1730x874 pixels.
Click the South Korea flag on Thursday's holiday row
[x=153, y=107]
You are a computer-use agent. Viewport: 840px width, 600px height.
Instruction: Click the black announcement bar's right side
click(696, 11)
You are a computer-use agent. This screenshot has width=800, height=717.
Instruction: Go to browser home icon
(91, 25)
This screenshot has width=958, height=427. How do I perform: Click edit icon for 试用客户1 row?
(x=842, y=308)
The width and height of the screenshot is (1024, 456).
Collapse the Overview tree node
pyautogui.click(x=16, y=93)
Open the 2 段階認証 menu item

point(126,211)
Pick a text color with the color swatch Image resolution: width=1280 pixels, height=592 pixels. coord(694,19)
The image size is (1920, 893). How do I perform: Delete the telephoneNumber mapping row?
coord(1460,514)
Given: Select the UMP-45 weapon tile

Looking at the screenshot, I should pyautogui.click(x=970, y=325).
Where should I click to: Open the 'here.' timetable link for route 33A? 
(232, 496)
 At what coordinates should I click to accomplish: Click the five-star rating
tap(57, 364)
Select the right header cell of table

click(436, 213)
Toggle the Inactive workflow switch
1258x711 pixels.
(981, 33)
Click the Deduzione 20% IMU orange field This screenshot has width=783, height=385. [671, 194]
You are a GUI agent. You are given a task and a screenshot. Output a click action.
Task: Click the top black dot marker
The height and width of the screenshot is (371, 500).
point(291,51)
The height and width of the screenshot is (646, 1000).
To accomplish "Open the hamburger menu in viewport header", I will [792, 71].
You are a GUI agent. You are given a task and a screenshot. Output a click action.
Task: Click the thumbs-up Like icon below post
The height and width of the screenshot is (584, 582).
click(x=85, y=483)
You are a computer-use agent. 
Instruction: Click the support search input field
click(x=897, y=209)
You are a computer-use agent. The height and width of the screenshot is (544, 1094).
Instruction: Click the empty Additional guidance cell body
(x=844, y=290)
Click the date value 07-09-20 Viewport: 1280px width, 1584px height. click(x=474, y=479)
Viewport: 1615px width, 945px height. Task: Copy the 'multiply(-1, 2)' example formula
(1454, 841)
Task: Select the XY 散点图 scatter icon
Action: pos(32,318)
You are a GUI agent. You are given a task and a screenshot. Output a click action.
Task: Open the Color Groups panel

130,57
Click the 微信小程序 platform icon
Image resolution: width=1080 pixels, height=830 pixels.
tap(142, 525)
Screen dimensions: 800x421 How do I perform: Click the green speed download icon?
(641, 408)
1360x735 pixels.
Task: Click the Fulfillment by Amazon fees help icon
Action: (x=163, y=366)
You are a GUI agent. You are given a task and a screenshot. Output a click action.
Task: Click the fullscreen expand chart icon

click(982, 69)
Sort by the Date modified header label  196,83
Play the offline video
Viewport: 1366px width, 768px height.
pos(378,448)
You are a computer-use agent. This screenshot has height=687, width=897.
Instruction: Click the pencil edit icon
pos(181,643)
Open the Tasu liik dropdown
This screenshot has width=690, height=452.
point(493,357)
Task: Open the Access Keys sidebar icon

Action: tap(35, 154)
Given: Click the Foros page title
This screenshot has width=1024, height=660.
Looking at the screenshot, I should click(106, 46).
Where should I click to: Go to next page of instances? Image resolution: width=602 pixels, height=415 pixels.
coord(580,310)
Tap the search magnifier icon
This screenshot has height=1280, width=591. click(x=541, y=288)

++++

AIM OF THE TASK » Show all lines above that contain "computer".

COMPLETED TASK »
You are a computer-use agent. Viewport: 840px width, 600px height.
You are a computer-use agent. This screenshot has width=800, height=717.
You are a computer-use agent. 
You are a computer-use agent. The height and width of the screenshot is (544, 1094).
You are a computer-use agent. This screenshot has height=687, width=897.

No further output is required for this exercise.